Trecho:
┌──

Argentina – José de San Martín (1778-1850) (Emancipación)

Contexto :

A Revolução Francesa, com sua palavra de ordem de “Igualdade, Liberdade e Fraternidade”, inicia os tempos das revoluções burguesas na Europa. A independência dos EUA tinha sido um prólogo dessa onda revolucionária. O desenvolvimento das forças produtivas tornava impossível a convivência de um regime aristocrático, feudal e obscurantista com os novos atores sociais e políticos.

A burguesia comercial, industrial e financeira precisava controlar o Estado. A Revolução política será feita pela pequena burguesia e pelos pobres de toda a França, com medidas radicais que transcenderão as próprias palavras de ordem democrático-burguesas. Porém, uma vez liquidado o poder da aristocracia retardatária, a burguesia, como classe consolidada, substituirá os setores políticos mais radicalizados e imporá o atual Estado burguês.

Na Espanha, o prematuro levantamento democrático-burguês das Comunidades de Castela e das Irmandades de Valência foi esmagado a ferro e fogo, consolidando-se um regime parasitário onde a burguesia era uma expressão raquítica e invertebrada.

Os liberais espanhóis aderiam às novas idéias da Declaração do Homem e ao pensamento da ilustração (Rousseau, Voltaire, Montesquieu, D’Alambert e, também os espanhóis, Jovellanos, Campomanes, Flores Estrada), mas, também, têm de enfrentar os exércitos napoleônicos que invadem sua pátria. Os invasores trazem “idéias progressistas”, mas, em última instância, são invasores.

A Espanha liberal e progressista deve, ao mesmo tempo, enfrentar dois inimigos : as forças invasoras e a nobreza espanhola. Derrotados os exércitos franceses, os liberais espanhóis não conseguem completar sua obra sobre a nobreza obscurantista e esta, com Fernando VII à frente, encarregar-se-á de reprimir e liquidar a tendência democrático-burguesa.

A guerra de independência americana se enquadra nesse cenário, onde se combina a luta pela liberdade e pela soberania, conjuntamente com a luta pela democracia e os Direitos do Homem.

Antecedentes :

Vários fatores influem na proeza sanmartiniana : 1) as insurreições indígenas anticolonialistas (as de Túpac Amaru e Túpac Katari, fundamentalmente); 2) a insurreição popular do povo espanhol de 2 de Maio de 1808 (contra as forças de ocupação francesas); 3) a defesa armada contra os franceses; 4) a guerra de guerrilhas espanhola contra a invasão napoleônica.

Colateralmente, incidem na campanha libertadora : 1) o triunfo contra as invasões inglesas de 1806 e 1807; 2) a campanha do Exército do Norte comandado por Juan José Castelli e, depois, por Manuel Belgrano; 3) O sermão jacobino de Mariano Moreno e seu Plano de Operações.

Dados biográficos :

Nasce em Yapeyú, povoação guarani de índios convertidos, às margens do Rio Uruguai (atual província de Corrientes, Argentina). Seus pais, espanhóis, não pertencem à nobreza, como indicado na História Oficial argentina, e têm de regressar à Espanha devido à impossibilidade de progredir economicamente no Novo Mundo.

└──

Tarefas:
1 – Transcreva do texto sobre San Martín a passagem que começa em “A Espanha liberal” e segue até “Direitos do Homem.”.
2 – Como você daria prosseguimento ao texto sobre San Martín a partir do ponto em que ele termina?

Registros fornecidos:
┌──

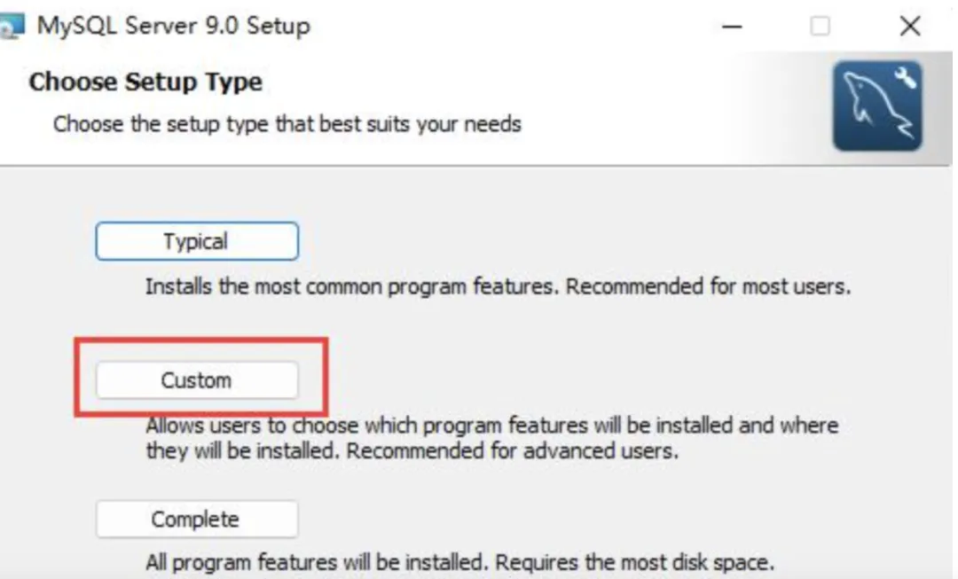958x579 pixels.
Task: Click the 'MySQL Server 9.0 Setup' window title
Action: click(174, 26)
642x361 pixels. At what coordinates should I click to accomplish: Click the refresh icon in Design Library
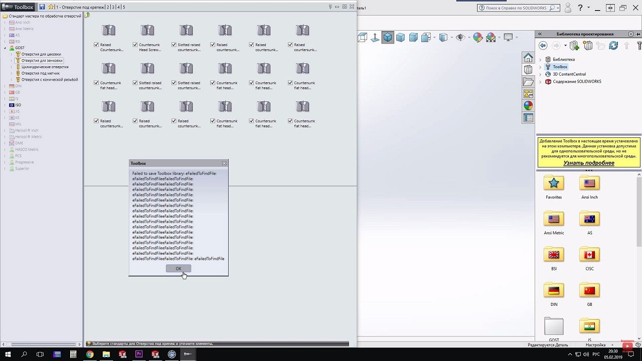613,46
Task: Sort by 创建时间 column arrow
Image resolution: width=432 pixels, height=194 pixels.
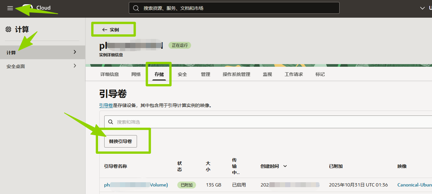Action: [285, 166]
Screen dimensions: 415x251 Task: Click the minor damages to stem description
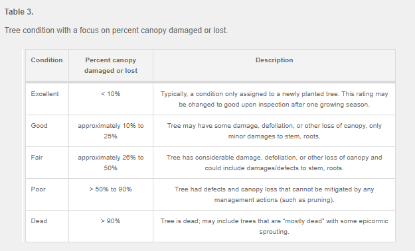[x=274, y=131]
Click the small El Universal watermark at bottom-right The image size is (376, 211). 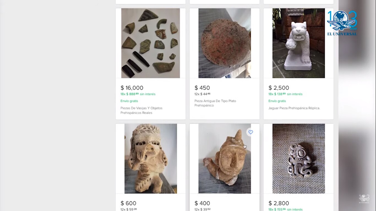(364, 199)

└──

Respostas:
1 –
A Espanha liberal e progressista deve, ao mesmo tempo, enfrentar dois inimigos : as forças invasoras e a nobreza espanhola. Derrotados os exércitos franceses, os liberais espanhóis não conseguem completar sua obra sobre a nobreza obscurantista e esta, com Fernando VII à frente, encarregar-se-á de reprimir e liquidar a tendência democrático-burguesa.

A guerra de independência americana se enquadra nesse cenário, onde se combina a luta pela liberdade e pela soberania, conjuntamente com a luta pela democracia e os Direitos do Homem.

2 –
Já em Málaga, José Francisco estuda em escola pública (a historiografia oligárquica assinala que ele estudou na Escola de Nobres). Aos 13 anos de idade, incorpora-se ao exército e, com a farda real, combaterá mouros, ingleses, portugueses e franceses. Destacar-se-á na batalha de Baylén, ascendendo à patente de capitão.

Alistado nas facções do liberalismo espanhol e ante a derrota das tropas hispânicas na península, translada-se à América, junto a outros revolucionários, para continuarem a luta pela democracia e soberania popular.

No Rio da Prata, põe-se às ordens dos governos pátrios e se envolve nas disputas políticas, ao lado das tendências mais radicalizadas (partido morenista, o jacobinismo crioulo que seguia as posições do primeiro secretário da Junta Pátria, Mariano Moreno, morto misteriosamente dois anos antes).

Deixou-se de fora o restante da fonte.